2. Two developments, in particular, have given the efforts to fight poverty in Africa new momentum. First, the recent United Nations Conference on Financing for Development in Monterrey, Mexico, produced an unprecedented consensus about what it will take to fight world poverty. This is what I call a two pillar approach for a concerted effort by the international community. The first pillar is the recognition by developing nations that they themselves have the primary responsibility to tackle poverty-and that crucial for this is good governance. Second, the international community has recognized that it must provide stronger, faster, and more comprehensive support. As a first concrete result, the United States and the European Union have already made important commitments to increase their development assistance for countries with strong policies.

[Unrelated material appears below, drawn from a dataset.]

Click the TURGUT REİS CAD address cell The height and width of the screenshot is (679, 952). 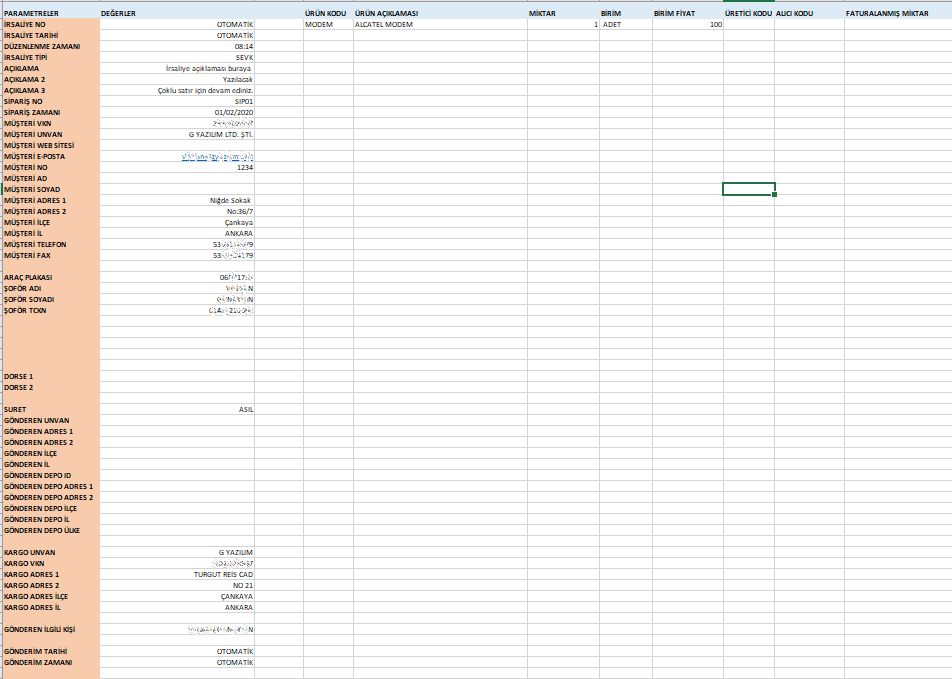[x=177, y=574]
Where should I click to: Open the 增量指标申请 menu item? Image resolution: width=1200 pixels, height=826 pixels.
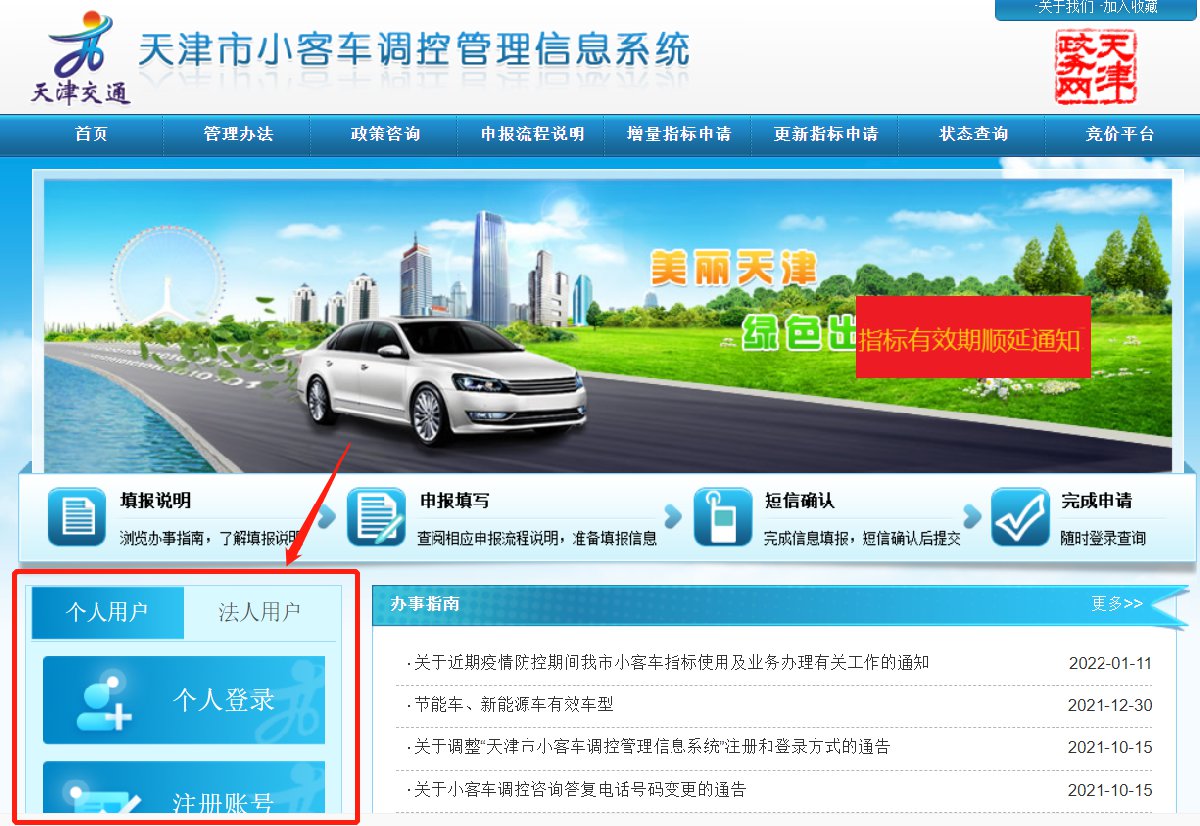[x=679, y=134]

3. Even more important, African leaders themselves have formulated a concept to end the marginalization of Africa, the New Partnership for Africa's Development (NEPAD).
· First, they have stressed that there can be no hope of reducing poverty without peace, democracy, and respect for the rule of law.
· Second, African leaders want to create the conditions for rapid economic growth. They know that to deliver this, they have to concentrate on education for African girls and boys, better and more accessible health care, better infrastructure, and development in the rural areas. They see the need to build a strong private sector, and a good climate for domestic and foreign investment.
· Third, African leaders want to make sure that Africa can participate fully in international trade. They have seen that, around the world, the opening up of trading opportunities and expansion of exports is a powerful way to create economic growth, new jobs, and higher incomes.
4. What is most important about NEPAD is that it is an African agenda, designed and carried out by African leaders and people. I trust this includes awareness of the need to persevere in this agenda and make tough choices. On this basis, I think the elements of NEPAD add up to a consistent strategy and define the right priorities. The IMF-and I know also the World Bank-is committed to support NEPAD wholeheartedly.
5. During my first year at the IMF, I traveled twice to Africa, to learn how we could work better with African countries. Heads of state, public officials, business and labor representatives, and civil society, all told me that the IMF needed to do many things differently. But they also said they wanted us to stay engaged in Africa, because they understood that, whatever its faults, the IMF is truly dedicated to helping all its member countries achieve sustained growth and fight poverty.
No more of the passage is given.